In the fairy-tale version of the New York Knicks' season, Allan Houston gallops triumphantly back from his extended vacation, lifts the spirits and play of his teammates and rekindles a dormant love affair between New York and its beleaguered basketball franchise.
In the fairy tale, Houston is still the shooting ace whose clutch play put the Knicks in the NBA finals in 1999. He is the leader they need, the anchor they have lacked.
But the Knicks do not really do fairy tales, Willis Reed notwithstanding, and no one knows what Houston has to offer after spending eight and a half months recovering from knee injuries.

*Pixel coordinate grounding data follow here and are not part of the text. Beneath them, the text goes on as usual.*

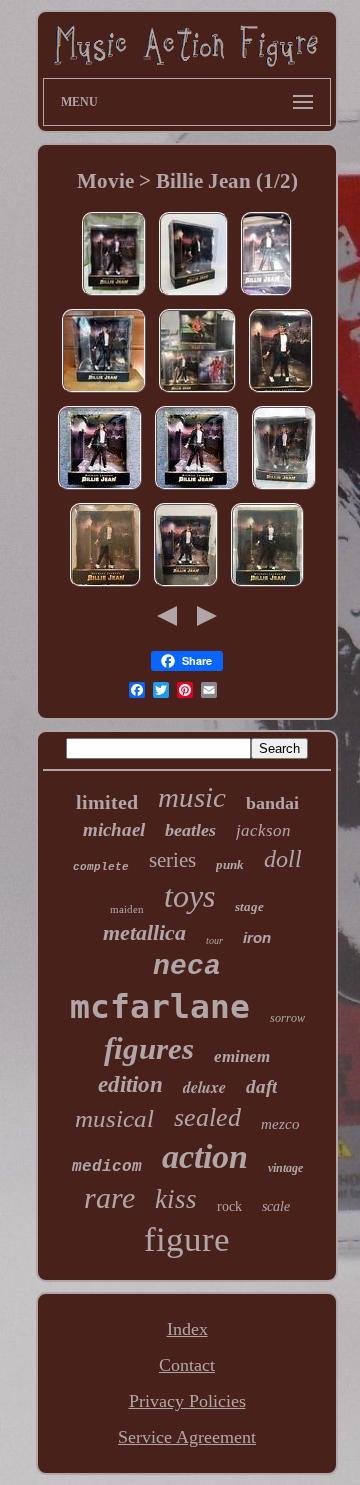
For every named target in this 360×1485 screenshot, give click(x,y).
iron (257, 937)
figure (187, 1239)
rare (109, 1197)
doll (283, 859)
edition (130, 1084)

They do expect Houston to make his season debut today in Washington. And they will soon know if the man with the US$100 million contract is still their best player or merely their highest paid.
Isiah Thomas, the team president, continues to pursue Toronto's Vince Carter, monitor Chicago's Eddy Curry and explore any and all moves that might push the Knicks, who are 9-9, beyond the ranks of the mediocre.
To that end, Thomas made a call Wednesday to the agent for Karl Malone, the disillusioned former LA Lakers star. A free agent, Malone is ready to play again after recovering from off-season knee surgery. But because of a recent rift with Kobe Bryant, he no longer wishes to play for the Lakers.
"Isiah was very forward yesterday," Dwight Manley, Malone's longtime agent, said.